**Exercise directions:** Tell how many lines in the records contain the word "size"; the number alone is the answer.

**Given records:**
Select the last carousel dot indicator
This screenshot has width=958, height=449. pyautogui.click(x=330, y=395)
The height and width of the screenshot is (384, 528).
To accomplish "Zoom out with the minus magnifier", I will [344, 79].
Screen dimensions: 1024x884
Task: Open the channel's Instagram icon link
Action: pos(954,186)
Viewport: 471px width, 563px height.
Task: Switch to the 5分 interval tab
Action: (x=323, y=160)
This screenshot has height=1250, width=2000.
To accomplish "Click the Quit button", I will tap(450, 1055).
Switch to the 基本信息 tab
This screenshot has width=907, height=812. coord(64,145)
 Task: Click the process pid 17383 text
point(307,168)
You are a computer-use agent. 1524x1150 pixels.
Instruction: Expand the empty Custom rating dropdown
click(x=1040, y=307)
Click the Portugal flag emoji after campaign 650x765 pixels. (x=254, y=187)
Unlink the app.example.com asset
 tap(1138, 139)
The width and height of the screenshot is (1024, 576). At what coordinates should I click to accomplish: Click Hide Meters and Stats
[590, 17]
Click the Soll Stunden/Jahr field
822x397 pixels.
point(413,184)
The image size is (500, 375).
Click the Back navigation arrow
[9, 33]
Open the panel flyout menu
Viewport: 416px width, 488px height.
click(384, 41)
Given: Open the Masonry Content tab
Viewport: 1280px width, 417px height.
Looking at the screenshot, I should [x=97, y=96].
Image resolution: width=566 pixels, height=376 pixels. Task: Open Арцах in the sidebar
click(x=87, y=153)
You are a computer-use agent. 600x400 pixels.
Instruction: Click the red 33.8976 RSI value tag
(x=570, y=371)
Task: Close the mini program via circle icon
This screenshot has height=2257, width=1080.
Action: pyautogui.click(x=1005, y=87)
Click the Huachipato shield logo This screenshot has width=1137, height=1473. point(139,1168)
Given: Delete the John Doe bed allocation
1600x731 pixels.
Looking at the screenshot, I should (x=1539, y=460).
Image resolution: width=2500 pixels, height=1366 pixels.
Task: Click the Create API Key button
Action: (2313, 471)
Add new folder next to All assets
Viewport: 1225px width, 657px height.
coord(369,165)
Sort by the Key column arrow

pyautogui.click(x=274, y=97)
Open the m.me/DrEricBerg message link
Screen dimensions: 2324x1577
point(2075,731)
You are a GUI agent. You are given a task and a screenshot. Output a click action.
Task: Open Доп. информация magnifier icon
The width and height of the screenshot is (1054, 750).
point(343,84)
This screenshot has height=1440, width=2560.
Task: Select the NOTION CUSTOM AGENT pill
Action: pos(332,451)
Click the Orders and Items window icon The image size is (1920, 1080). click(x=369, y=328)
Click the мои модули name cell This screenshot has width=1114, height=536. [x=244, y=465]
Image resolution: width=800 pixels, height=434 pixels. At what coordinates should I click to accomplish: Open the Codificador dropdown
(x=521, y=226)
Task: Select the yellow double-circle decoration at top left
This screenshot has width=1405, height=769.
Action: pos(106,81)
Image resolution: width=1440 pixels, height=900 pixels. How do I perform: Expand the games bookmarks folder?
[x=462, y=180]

**Answer space:** 2